Crédito: REUTERS/Pilar Olivares

Sobram motivos para preocupações. A propagação do coronavírus ganha velocidade, com consequências que não há como prever. Certo é que a economia, que a rigor vem patinando desde a crise financeira de 2008/09, será duramente afetada. Na verdade já está sendo afetada.

Começou pela China, num processo de quarentena sem procedentes, paralisou metrópoles e levou ao fechamento, temporário mas imprevisível, de grandes fábricas, numa reação também em cadeia e, em se tratando da segunda maior economia do planeta, afetando a tudo e a todos, numa escala que já chegou ao Brasil, a Minas Gerais, afetando o polo eletrônico do Sul do Estado e o agronegócio.

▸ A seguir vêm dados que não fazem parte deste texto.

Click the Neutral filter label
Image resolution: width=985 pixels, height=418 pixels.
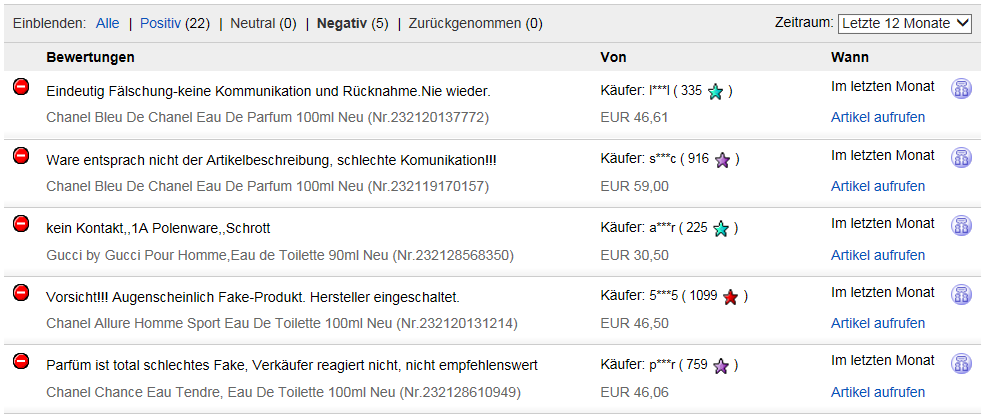(x=253, y=24)
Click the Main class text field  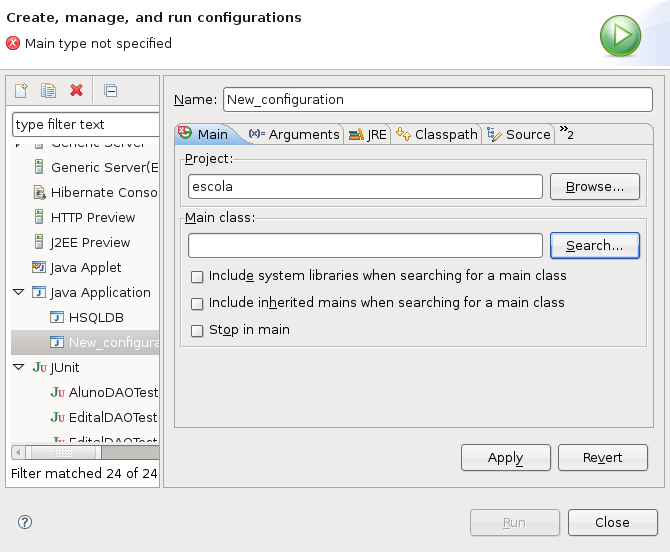click(365, 245)
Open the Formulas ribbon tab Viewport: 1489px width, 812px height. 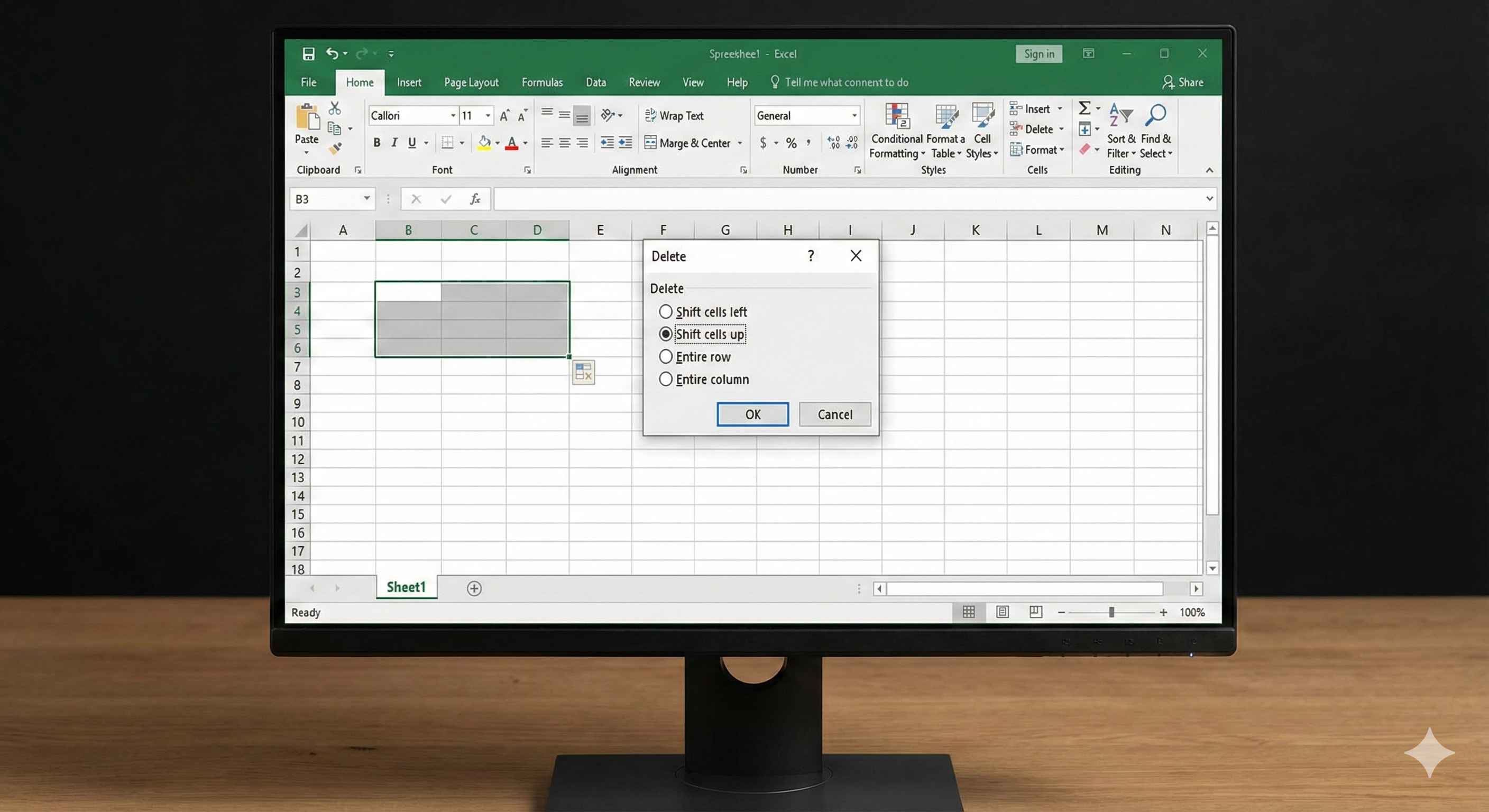pos(541,82)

Como dizem médicos respeitados, em certo sentido a ameaça está sendo superestimada. Na realidade estaríamos diante de uma gripe, talvez com características mais fortes, mas ainda assim uma gripe e que, do ponto de vista da medicina, pode ser tratada de forma quase banal. Bastaria lembrar que lavar as mãos bem lavadas continua sendo a principal prescrição. O problema verdadeiro parece ser a velocidade da propagação, com as implicações, desconhecidas, de uma pandemia.

Mais ameaçadores, numa visão tanto pragmática quanto realística, podem ser os efeitos na economia global, quando se verifica, por exemplo, que grandes empresas na Europa, na Itália e Alemanha especialmente, já estão fechando – e “por tempo indeterminado” – suas unidades fabris, o que além da China aconteceu também na Coreia. É de se acreditar que os problemas estão apenas começando, que não existe nenhum sinal relevante de contenção, o que faz pensar num efeito dominó na economia, com implicações difíceis de prever.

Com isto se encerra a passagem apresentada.